TEXT PASSAGE:
▬▬▬▬▬▬▬▬▬▬

Whatcom Council allows executive’s veto of property tax hike to stand

Jack Louws
Jack Louws Courtesy to Bellingham Herald

Whatcom County property owners won’t have to pay a 1 percent property tax increase a year over the next two years, because the County Council didn’t overturn County Executive Jack Louws’ veto.

The council had approved the increase and the 2017-18 budget on Nov. 22. Louws vetoed both. The increase was part of that budget.

It would have taken five council members to overturn each of the county executive’s vetoes.

Louws explained his action in his veto message, but an upset council told him during the council’s meeting Tuesday that his statements were wrong. And, they said, the council approved the property tax increase after Louws gave them a biennial budget with a $1.3 million deficit each year.

“That’s essentially what this veto message was: randomly cherry-picking something and saying that’s why we raised taxes. That’s something that’s just throwing meat to the crowd,” County Council member Todd Donovan said. “A lot of damage has been done with the misinformation that came out of that veto message.”

▬▬▬▬▬▬▬▬▬▬

DATA SUPPLIED:
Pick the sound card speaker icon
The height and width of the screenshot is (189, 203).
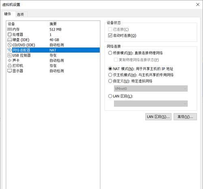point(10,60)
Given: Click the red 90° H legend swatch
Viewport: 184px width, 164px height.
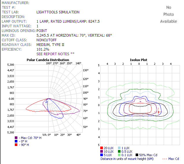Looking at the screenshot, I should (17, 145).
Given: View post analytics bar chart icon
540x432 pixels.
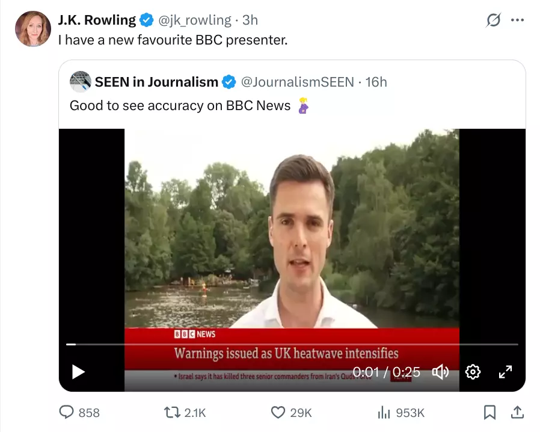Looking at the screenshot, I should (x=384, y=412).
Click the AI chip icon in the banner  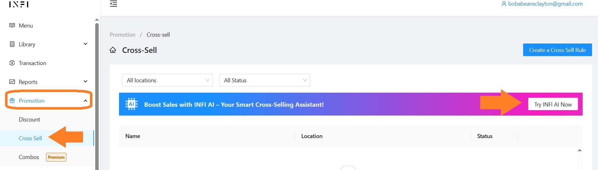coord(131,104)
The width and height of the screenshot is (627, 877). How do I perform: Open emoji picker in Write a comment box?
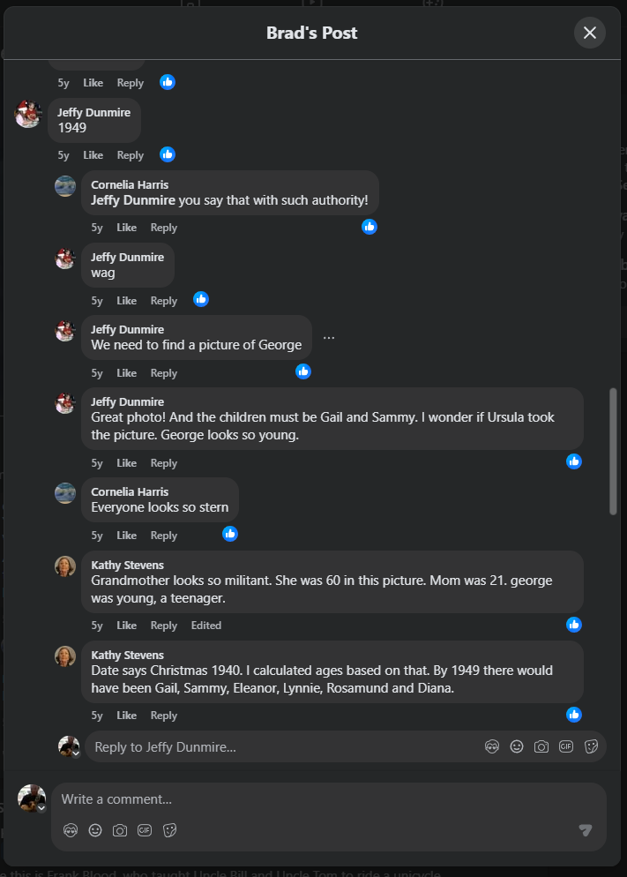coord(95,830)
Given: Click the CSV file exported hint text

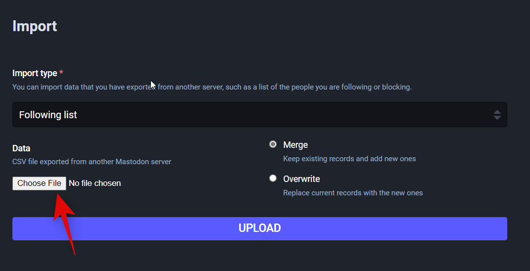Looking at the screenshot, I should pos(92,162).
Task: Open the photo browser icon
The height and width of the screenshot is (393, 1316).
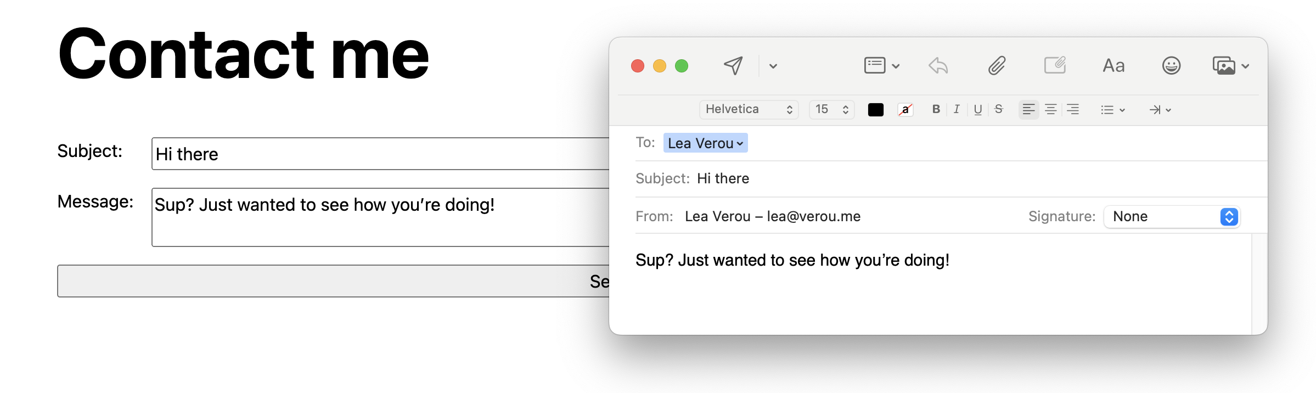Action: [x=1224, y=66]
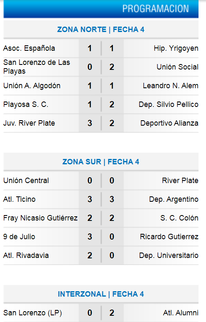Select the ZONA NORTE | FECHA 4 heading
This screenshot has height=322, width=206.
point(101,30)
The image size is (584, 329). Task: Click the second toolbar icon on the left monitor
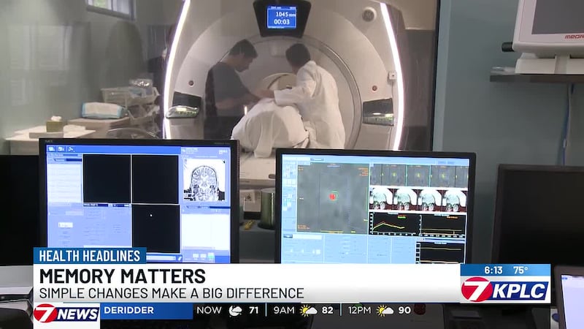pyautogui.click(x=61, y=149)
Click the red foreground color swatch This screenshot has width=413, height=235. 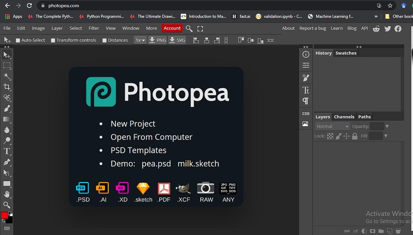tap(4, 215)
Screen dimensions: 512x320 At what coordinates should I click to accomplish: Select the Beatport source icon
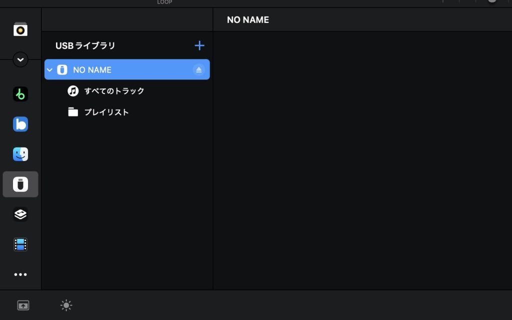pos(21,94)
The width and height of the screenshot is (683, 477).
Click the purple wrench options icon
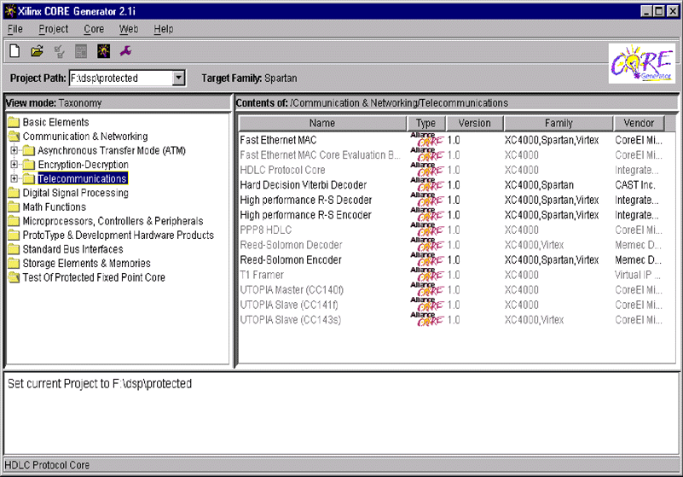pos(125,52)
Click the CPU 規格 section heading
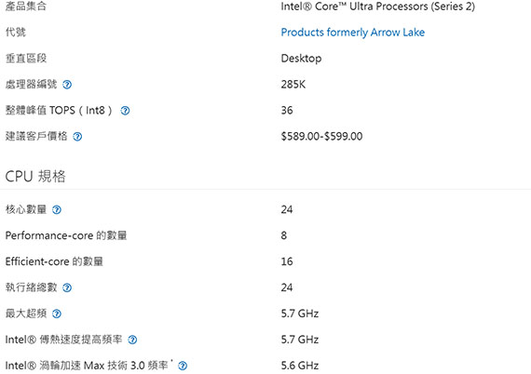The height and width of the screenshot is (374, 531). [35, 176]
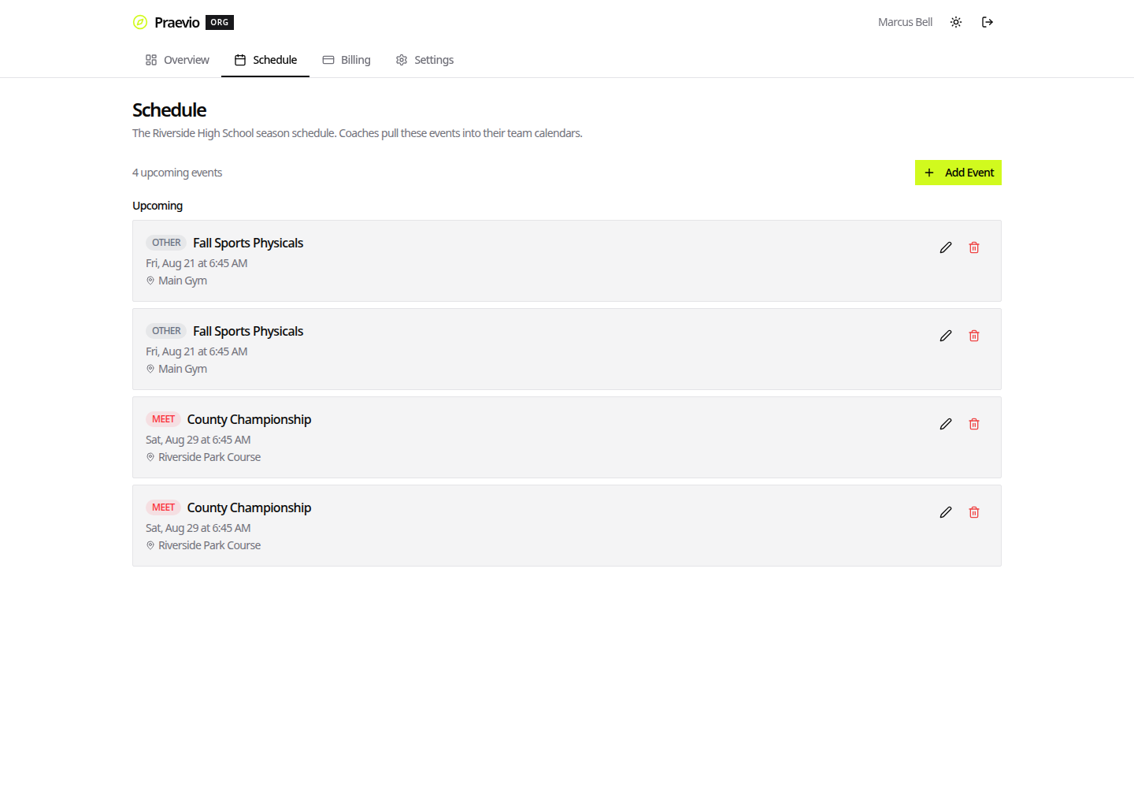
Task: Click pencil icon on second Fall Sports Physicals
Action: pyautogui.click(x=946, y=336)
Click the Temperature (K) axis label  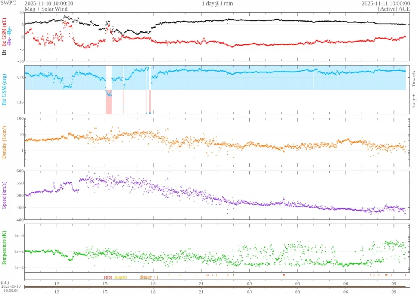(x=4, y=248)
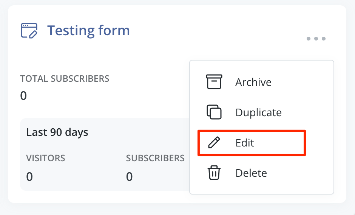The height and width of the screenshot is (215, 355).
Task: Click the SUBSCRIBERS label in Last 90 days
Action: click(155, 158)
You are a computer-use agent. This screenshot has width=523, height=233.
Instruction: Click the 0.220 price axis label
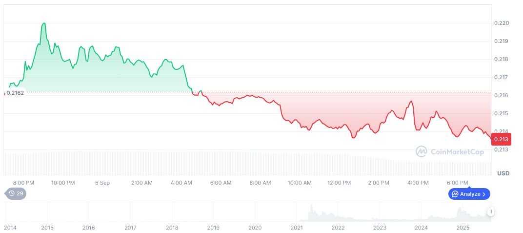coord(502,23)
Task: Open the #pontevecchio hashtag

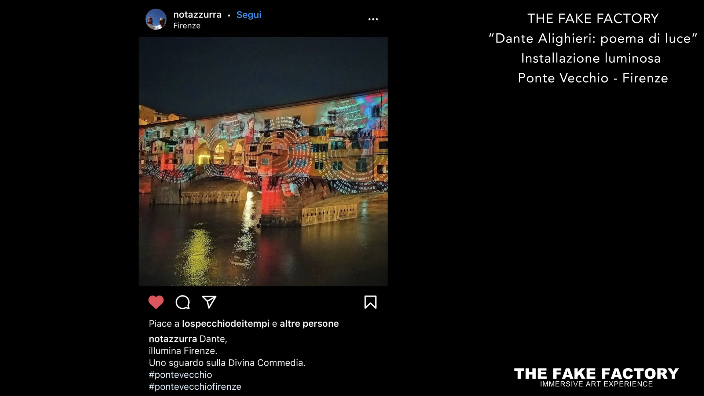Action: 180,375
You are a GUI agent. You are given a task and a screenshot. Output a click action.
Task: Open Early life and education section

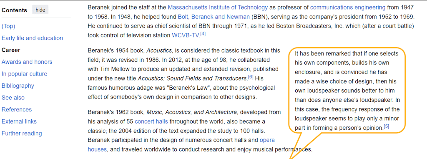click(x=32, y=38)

▬▬▬▬▬▬▬▬▬▬

Resume the article on the Whatcom County property tax veto, writing on from its final sentence.

Louws stood by the statements in his veto message. “I guess we’ll agree to disagree,” he said.

Veto fight

The reasons Louws gave for his vetoes were:

▪ $150,000, or 53 percent of the increase in the first year, was set aside for a legal review of potential legislation developed by the County Council that was related to the export of fossil fuel out of Cherry Point.

Council member Ken Mann said the council approved the legal review after staff asked them, saying they didn’t have the expertise in-house for issues such as the federal commerce clause or railroad clause.

▪ The remainder of the tax increase wasn’t allocated for a specific mandated purpose, Louws said, or for solving existing challenges related to county infrastructure. It also could hurt the county’s ability to get voters to approve a tax to pay for a new county jail.

▪ It also wasn’t the right time because of an Oct. 6 state Supreme Court ruling that has, as a consequence, halted – for now – new developments that depend on exempt wells in much of rural Whatcom County, leaving property owners reeling.

Council member Barbara Brenner, who along with Rud Browne originally voted against the property tax increase, asked Louws why he didn’t say he was concerned about the amount for the legal review when the council made its decision.

Browne, who voted against the property tax increase because the dollars weren’t allocated toward a particular expense, said he was startled to see that the county executive had tied it specifically to the legal review.

Mann was particularly pointed in his criticism.

“I think you guys are getting played if you override this veto,” he said Tuesday to fellow council members.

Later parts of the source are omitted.